Seit diesem Jahr ist Woyzeck bei uns im Abitur zur Pflichtlektüre geworden. Der historische Hintergrund ist für mich super spannend, da ich den regionalen Bezug habe. Das Buch ist allerdings schwer zu lesen, da es als Fragment sehr viele offene Stellen gibt. Ich finde es am Ende einfach schade, dass Büchner das Drama nicht beenden konnte, da die Geschichte viele Interpretationen übrig hält.
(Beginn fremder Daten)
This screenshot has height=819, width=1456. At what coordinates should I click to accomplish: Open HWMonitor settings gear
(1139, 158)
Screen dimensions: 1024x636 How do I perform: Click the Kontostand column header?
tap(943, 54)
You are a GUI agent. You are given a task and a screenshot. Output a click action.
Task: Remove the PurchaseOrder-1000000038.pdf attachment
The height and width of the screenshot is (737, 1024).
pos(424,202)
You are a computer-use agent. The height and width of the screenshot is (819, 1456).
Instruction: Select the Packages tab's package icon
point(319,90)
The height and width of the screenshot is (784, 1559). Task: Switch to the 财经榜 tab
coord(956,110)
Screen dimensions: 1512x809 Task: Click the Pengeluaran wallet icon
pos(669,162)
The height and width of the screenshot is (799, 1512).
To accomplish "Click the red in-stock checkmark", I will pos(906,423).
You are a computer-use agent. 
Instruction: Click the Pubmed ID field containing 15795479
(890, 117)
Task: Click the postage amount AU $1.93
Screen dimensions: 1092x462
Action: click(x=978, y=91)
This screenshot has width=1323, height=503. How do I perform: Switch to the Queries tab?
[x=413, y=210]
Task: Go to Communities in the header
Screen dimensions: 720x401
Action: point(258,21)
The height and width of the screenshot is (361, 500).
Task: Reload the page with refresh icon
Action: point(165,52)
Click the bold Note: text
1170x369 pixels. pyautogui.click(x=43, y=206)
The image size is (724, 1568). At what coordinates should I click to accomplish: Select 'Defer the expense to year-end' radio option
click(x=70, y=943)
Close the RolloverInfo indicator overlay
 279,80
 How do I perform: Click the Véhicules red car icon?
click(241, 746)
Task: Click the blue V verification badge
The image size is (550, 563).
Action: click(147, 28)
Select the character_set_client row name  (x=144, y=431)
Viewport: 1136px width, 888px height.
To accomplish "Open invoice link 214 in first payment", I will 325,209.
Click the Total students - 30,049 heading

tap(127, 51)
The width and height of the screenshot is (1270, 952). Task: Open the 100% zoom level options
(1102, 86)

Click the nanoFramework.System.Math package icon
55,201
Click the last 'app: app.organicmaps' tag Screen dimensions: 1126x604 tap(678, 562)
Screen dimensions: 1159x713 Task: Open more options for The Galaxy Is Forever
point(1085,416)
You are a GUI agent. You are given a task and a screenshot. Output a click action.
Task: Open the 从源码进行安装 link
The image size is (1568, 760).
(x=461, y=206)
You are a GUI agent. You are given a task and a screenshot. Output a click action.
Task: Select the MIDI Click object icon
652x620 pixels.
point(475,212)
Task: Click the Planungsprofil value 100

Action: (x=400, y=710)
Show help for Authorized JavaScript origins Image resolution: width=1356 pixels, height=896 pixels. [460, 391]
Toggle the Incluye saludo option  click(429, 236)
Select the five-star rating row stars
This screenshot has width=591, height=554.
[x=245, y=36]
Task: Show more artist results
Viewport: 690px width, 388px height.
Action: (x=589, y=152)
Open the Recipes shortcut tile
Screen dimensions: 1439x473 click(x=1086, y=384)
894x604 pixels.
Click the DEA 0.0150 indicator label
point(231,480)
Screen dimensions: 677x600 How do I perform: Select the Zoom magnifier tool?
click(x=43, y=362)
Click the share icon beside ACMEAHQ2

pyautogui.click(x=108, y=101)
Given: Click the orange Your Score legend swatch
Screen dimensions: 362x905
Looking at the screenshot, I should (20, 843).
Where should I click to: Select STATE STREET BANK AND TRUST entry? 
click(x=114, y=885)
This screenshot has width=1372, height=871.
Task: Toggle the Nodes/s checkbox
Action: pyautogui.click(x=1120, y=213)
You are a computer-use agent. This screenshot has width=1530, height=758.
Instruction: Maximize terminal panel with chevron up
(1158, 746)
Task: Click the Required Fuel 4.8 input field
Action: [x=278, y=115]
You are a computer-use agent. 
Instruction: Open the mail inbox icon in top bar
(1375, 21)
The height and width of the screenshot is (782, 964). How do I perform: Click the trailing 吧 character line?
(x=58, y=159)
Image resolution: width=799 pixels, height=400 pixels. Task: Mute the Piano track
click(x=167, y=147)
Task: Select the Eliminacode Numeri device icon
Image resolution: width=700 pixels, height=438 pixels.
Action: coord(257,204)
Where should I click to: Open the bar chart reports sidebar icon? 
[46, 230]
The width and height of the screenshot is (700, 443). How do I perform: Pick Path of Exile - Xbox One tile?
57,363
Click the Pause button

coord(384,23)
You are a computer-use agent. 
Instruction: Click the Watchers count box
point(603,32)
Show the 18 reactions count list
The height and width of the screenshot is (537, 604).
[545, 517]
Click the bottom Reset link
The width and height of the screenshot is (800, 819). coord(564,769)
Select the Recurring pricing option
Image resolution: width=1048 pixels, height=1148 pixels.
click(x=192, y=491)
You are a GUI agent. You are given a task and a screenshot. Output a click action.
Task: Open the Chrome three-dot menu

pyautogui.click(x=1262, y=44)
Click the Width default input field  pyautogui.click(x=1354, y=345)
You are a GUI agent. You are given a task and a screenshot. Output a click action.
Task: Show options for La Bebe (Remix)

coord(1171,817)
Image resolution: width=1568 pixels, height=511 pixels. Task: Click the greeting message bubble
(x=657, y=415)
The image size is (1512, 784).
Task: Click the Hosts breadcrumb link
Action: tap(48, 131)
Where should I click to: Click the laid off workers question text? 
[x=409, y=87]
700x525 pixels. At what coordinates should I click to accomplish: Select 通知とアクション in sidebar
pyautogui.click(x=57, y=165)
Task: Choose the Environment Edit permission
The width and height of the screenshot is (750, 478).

Für Heranwachsende aber sicher nicht die leichteste Lektüre, auch wenn man es theoretisch innerhalb einer halben Stunde lesen könnte, so wie ich heute in meiner Pause.
Woyzeck war für mich ein interessantes, aber auch etwas schwieriges Buch.
Die Geschichte von Franz Woyzeck, einem einfachen Soldaten, der von seiner Umwelt ausgenutzt und immer weiter in den Wahnsinn getrieben wird, ist ohne Frage tiefgründig und bedeutend - aber sie hat mich emotional nicht ganz so gepackt, wie ich gehofft hatte. Ich finde es beeindruckend, wie Georg Büchner schon im 19. Jahrhundert Themen wie Armut, soziale Ungerechtigkeit und psychische Belastung aufgegriffen hat. Das macht das Werk zeitlos und gesellschaftlich wichtig. Trotzdem hatte ich teilweise Probleme, richtig in die Handlung hineinzufinden. Die Sprache ist ungewohnt, und weil das Stück unvollendet geblieben ist, wirkt der Aufbau manchmal etwas chaotisch. Trotzdem merkt man, wie viel Symbolik und Bedeutung hinter allem steckt. Woyzecks Verzweiflung, die Kontrolle durch andere Menschen und der innere Konflikt sind stark dargestellt. Es ist kein leichtes Werk, aber eines, über das man nachdenken kann - gerade wenn man sich für Literatur und gesellschaftliche Themen interessiert. Ein klassisches, bedeutendes Drama mit vielen spannenden Ideen, das mich allerdings nicht vollständig überzeugen konnte. Woyzeck ist anspruchsvoll, wichtig und regt zum Nachdenken an - aber kein Buch, das ich einfach zum Spaß lesen würde.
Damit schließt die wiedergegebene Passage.